The putrid nature of the Public Utilities Commission of Ohio as it exists may reach a new level of rot.
The organization’s staff recommended blocking the sworn deposition of an outside auditor requested by the Ohio’s Office of Consumers’ Counsel. OCC wants the testimony on FirstEnergy in order to continue to pursue its investigation of the ratepayer ripoff called House Bill 6.
The OCC wants PUCO to allow the testimony despite the staff’s objection. A preliminary conference on the request is scheduled Friday.
The consumer office wants to depose Oxford Advisors, a firm that’s worked with PUCO over the years.
Why? Because Oxford worked on a report, left unfinished, into the surcharges later killed by the Ohio Supreme Court.
PUCO officials at the time didn’t seem happy about where the report was going.
PUCO must allow this deposition to go forward. If PUCO refuses, any remnant of remaining trust between that organization and Ohio taxpayers is over — not that much is left. If PUCO continues to protect FirstEnergy, a vote of no confidence should be issued by the governor, legislators, and citizens.
It’s long past time for reform of the commission, and should the commission vote against allowing the testimony, a complete overhaul must be the solution.

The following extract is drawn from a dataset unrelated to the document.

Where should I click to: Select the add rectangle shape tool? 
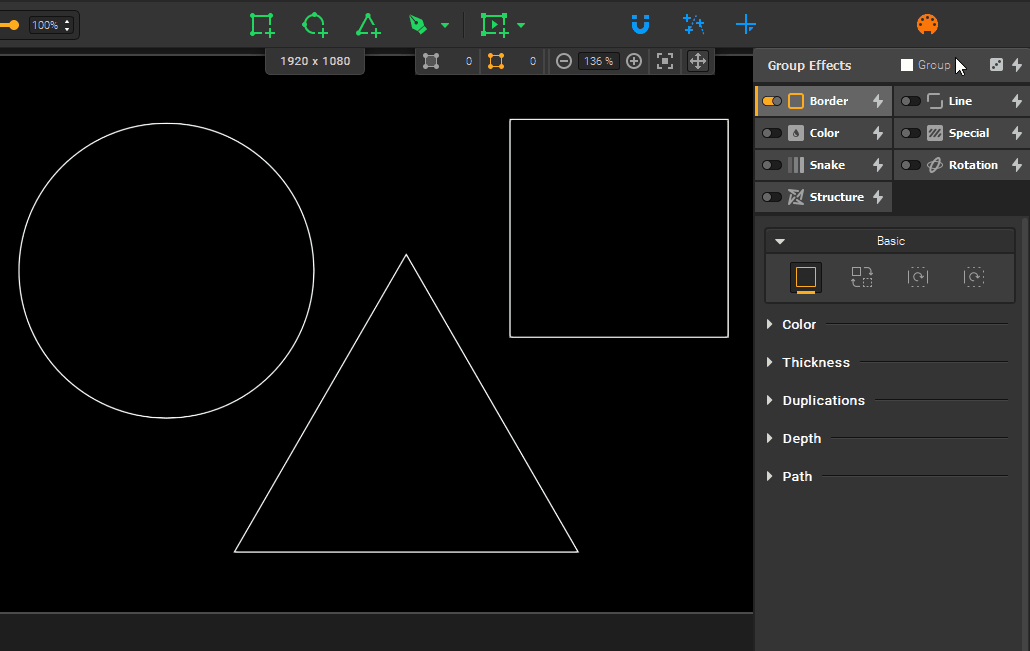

A state commission that supposedly regulates utilities shouldn’t be in the business of protecting a utility embroiled in a $61 million bribery scam. PUCO should be investigating, not blocking investigations into FirstEnergy, a point well–made by the OCC in court filings. Officials at PUCO don’t seem to get it, the same things keep happening over and over. New leadership in the person of Jenifer French, appointed chair of the commission in 2021 by Gov. Mike DeWine changed nothing. It’s the same old, same old lovefest with utilities. It must stop.
It’s been said before, but fixing PUCO requires big changes, and the only way those changes can likely occur would be the election of PUCO commissioners. If the board is public, the public should determine those on the board.
Changing the PUCO into a consumer watchdog means undoing years of a culture where utilities simply rode roughshod over consumers and regulators.
Every member of the PUCO should consider themselves a consumer representative who takes seriously the responsibility of looking out for Ohio’s utility ratepayers. That’s the point of having a state regulatory board with the authority over utility companies.
It’s time for Ohio to ensure the commission is working for Ohio ratepayers, not the companies collecting the rates.